SS City of Rayville, also referred to as the MV and/or MS City of Rayville was a 5883-ton American steamship. She was built in 1920 by Oscar Daniels & Co. of Tampa, Florida. It was the first American vessel sunk by enemy action in World War II.

== Sinking ==
The SS City of Rayville was the first American vessel sunk during World War II, sunk by a German mine off the coast of southern Australia.

Over three nights in November 1940, the German minelaying ship Passat, a captured Norwegian tanker, had strategically planted 110 sea mines in Bass Strait, a busy trade route between Tasmania and Victoria. This field of mines had already claimed the British steamer less than 24 hours previously off Wilsons Promontory.

On 8 November 1940, City of Rayville sailed into the Bass Strait with a cargo of 1,500 tons (37,520 bars) of Port Pirie lead.
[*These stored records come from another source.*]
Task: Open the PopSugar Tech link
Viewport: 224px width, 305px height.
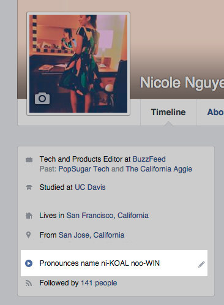Action: coord(84,169)
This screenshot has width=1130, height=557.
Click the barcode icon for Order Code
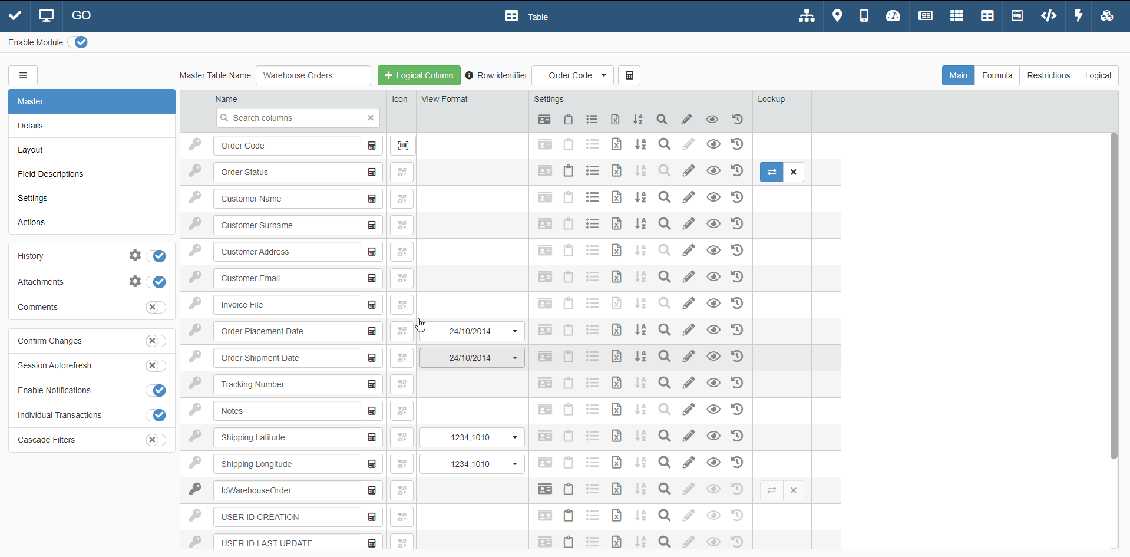point(402,146)
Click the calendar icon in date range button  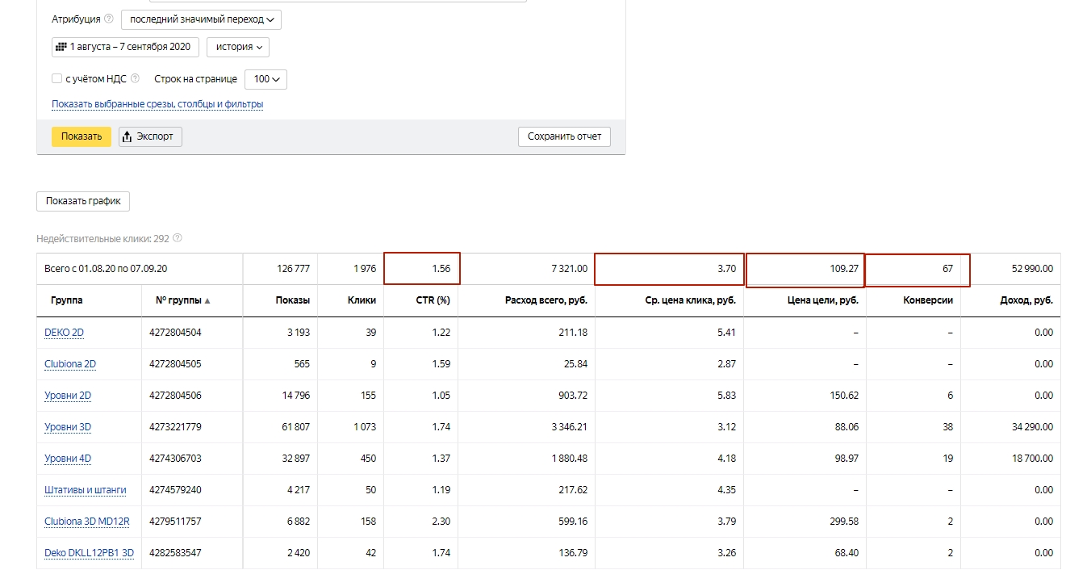[61, 47]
At 7:47 pm the ship hit one of the mines. The explosion was powerful enough to rip out the foremast, as shrapnel and ingots of lead rained down on the ship's decks.
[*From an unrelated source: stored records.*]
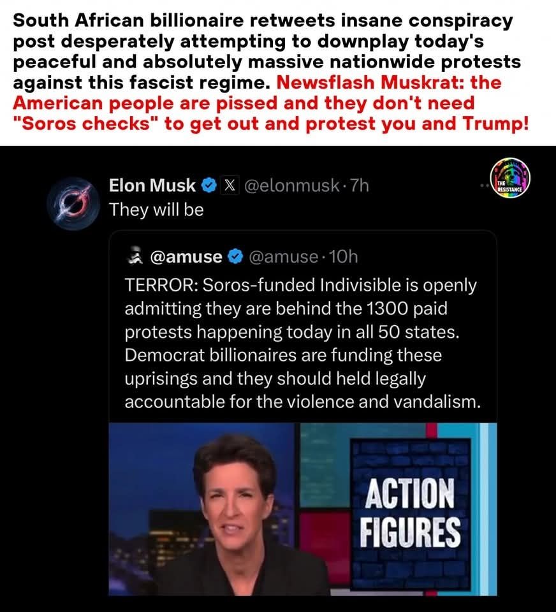Open the tweet's three-dot more menu
This screenshot has height=612, width=556.
tap(485, 186)
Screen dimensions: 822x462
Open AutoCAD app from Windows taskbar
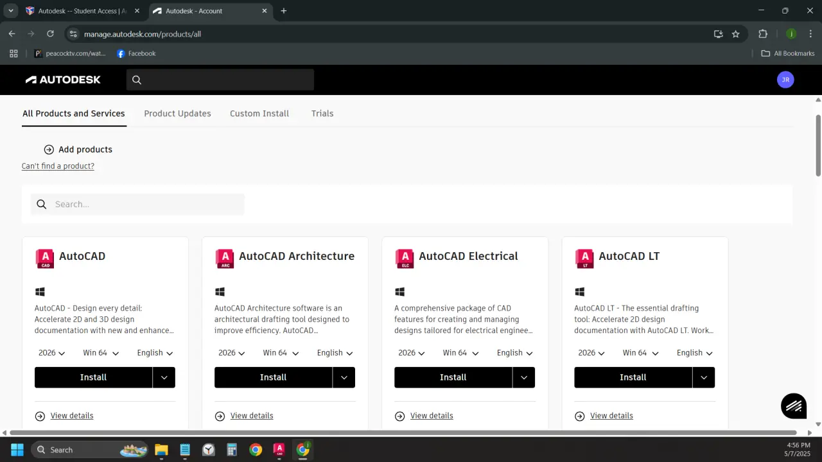[279, 450]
The 38 crew members were able to safely abandon the vessel in lifeboats, although one mariner (James Bryan of Norfolk, Virginia) re-entered the vessel to find his personal items and subsequently drowned. The vessel sank, bow first, in 35 minutes.
A period news account listed the victim as Third Engineer Mac B. Bryan, of Randleman, North Carolina.

The lightkeeper stationed at Cape Otway Lightstation witnessed the sinking, and three boats from Apollo Bay went in search of survivors. The ship's lifeboats were found, and successfully towed back to Apollo Bay, arriving at dawn, 9 November 1940.

This preceded the attack on Pearl Harbor, in December 1941, by more than a year, and resulted in the death of the first US seaman in World War II.

== Wreck ==
The site of the wreck is approximately 14 km south of Cape Otway, with the vessel at a depth of 70 m. The wreck's general location had been known since 2002, but it was finally pinpointed using advanced sonar equipment.

==Commemoration==
In memory of this event, a group of villas in the little village of Apollo Bay (15 km from Cape Otway), is named Rayville Boat Houses. Moreover, the villas themselves are baptized according to the names of the local fishermen who rescued the victims: Lincoln Allen, Les Barrand, Harry Blyth, Bill Burwood, Roy Fisk, Jock Muir, Bill Ovens, James Slater and Len Stephens. These villas have been built by Ross Stephens, one rescuer's father.